— DOCUMENT EXCERPT —
- - - - - - -

It is almost 30 months since Jonathan wrote about BEIS’s consultation on the 2011 amendments to the Construction Act 1996. As I’m sure everyone knows, the amendments were introduced by Part 8 of the LDEDC Act 2009. A couple of months later, Jonathan followed up on his initial piece and also wrote about BEIS’s consultation on cash retentions, which was running in parallel.
Fast forward to February 2020 and the government has finally published a summary of the responses to the Construction Act 1996 consultation and the cash retentions consultation. As adjudication doesn’t really feature in the context of cash retentions, I thought I’d focus on the comments in relation to adjudication in the Construction Act 1996 consultation.
What was the purpose behind amending the Construction Act 1996?
It has been nine years since the amendments came into force, which is a long time (and even longer since we first started talking about the amendments), so it’s probably worth reminding everyone what the point of the amendments was, namely to:
- Get rid of the “in writing“ requirements for construction contracts, to open up adjudication to parties who previously were precluded from adjudicating their dispute because they didn’t get as far as sorting out the paperwork (or they had agreed oral variations as the project progressed).
- Stop agreements on who paid the costs of the adjudication made prior to the start of the adjudication (so-called Tolent clauses).
- Expand the right to suspend if payment was outstanding.
- Introduce a whole new payment regime, with new payment notices and pay less notices. The idea was to be more transparent in the exchange of payment information, but I bet no-one anticipated the “smash and grab” adjudication when they were thinking about this one.
What was the consultation’s purpose?
According to the BEIS website, the government committed to undertaking a non-statutory post implementation review (PIR) of the 2011 amendments to the Construction Act. I wasn’t really sure what that meant, but a quick search tells me that a PIR is something that BEIS also has guidance on – it is about being able to:
“… monitor and evaluate whether the regulation has met the intended objectives of the legislation.”

- - - - - - -

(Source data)
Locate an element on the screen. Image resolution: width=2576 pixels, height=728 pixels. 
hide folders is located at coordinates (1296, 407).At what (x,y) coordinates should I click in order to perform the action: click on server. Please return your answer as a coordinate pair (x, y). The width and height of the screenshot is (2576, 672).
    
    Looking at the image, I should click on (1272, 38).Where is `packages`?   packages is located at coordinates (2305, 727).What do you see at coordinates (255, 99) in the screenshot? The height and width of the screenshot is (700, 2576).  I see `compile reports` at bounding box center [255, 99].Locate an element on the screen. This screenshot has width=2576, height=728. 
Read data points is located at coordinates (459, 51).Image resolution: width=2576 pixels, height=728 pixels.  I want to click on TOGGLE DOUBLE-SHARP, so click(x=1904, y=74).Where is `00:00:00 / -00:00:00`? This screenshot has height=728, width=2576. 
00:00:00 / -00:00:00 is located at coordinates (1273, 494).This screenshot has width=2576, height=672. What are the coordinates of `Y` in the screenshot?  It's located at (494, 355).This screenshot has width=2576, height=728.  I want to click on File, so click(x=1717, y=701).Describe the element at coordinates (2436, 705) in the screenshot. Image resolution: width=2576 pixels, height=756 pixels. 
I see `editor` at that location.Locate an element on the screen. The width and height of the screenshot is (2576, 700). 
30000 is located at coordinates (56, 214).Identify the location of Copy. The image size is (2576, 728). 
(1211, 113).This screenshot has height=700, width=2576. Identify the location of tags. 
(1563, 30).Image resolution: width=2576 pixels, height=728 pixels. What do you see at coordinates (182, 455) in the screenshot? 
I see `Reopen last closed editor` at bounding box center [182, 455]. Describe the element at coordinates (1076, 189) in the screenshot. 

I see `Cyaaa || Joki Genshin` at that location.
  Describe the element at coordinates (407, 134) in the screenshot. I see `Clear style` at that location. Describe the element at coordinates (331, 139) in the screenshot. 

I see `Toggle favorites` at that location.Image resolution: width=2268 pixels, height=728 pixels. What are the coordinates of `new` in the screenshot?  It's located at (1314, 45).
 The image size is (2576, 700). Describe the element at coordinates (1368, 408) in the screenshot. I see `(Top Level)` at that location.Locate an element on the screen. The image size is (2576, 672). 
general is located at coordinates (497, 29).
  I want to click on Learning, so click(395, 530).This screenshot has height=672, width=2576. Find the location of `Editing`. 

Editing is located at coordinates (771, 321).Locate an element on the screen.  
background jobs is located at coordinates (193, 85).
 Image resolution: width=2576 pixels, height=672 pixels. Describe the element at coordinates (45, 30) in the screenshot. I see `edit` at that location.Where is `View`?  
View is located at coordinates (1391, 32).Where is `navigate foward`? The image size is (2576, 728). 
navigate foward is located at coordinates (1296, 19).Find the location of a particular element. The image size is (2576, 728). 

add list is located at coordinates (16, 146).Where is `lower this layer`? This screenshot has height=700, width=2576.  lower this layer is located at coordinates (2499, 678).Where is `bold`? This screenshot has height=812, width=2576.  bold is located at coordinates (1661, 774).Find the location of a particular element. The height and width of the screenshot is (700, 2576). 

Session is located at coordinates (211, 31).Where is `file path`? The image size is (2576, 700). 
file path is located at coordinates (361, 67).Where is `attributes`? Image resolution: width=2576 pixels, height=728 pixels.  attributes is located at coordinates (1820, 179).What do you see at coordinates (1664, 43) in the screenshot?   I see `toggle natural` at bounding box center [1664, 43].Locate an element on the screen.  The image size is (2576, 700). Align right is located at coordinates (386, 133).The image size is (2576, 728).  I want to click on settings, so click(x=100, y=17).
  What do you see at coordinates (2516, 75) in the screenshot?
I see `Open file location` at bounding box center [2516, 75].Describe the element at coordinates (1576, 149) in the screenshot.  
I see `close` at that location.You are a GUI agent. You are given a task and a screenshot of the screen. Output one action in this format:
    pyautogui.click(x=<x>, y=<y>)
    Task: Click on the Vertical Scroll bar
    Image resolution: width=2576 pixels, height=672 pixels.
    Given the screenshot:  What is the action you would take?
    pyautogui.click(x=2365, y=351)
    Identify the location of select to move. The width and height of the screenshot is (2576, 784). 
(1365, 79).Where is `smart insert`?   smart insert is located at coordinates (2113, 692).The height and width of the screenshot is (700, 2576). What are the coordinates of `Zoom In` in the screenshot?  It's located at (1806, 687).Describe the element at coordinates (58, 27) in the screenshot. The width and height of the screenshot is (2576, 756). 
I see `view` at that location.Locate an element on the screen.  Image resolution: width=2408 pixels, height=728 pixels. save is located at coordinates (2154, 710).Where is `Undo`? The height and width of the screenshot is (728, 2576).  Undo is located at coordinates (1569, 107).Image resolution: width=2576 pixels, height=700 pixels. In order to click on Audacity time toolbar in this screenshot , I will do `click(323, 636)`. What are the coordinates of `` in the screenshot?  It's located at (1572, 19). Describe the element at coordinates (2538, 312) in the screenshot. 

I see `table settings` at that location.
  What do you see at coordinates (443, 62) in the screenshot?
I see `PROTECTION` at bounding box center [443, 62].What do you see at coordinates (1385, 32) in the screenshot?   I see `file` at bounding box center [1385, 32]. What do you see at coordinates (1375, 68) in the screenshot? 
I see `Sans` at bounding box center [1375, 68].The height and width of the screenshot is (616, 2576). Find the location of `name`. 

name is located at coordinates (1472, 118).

- - - - - - -

Continue the blog post on the Construction Act 1996 consultation from the point where it stops.

In BEIS’s own words, the consultation on the Construction Act 1996 sought:
“… information to help establish how effective those changes have been in securing their objectives. The consultation also asks some more general questions on the existing construction payment and adjudication framework and a set of questions on the affordability of adjudication, its misuse and its continuing relevance.
The consultation is relevant to any party to a commercial construction contract as defined by the construction contracts legislation. It is also relevant to adjudicators, arbitrators and lawyers. While this consultation concerns construction specific legislation it may also be relevant for those with an interest in prompt payment more generally and to insolvency practitioners. The legislation does not apply to residential occupiers.”
What does the response say?
If you’ve had a chance to look at the response document, it is a bit like wading through treacle. There are no clear answers. In part, I think this is because of how the original questions were asked, and how the summary of responses is divided. As with the consultation document, there are three sections: section A deals with the effectiveness of the changes, section B with the overall effectiveness of the Construction Act 1996 and its ongoing fitness for purpose and section C deals with the affordability of adjudication and whether cost prevents parties from using it.
It is also a bit unclear what the overall outcome is because of the way the response document attributes responses to different groups of respondents. For example, respondents are made up of those that completed the on-line survey via Citizen Space or those that responded as part of “wider stakeholder engagement” from the likes of representative organisations or trade associations. These are referred to as the “contractor and contractor association responses”.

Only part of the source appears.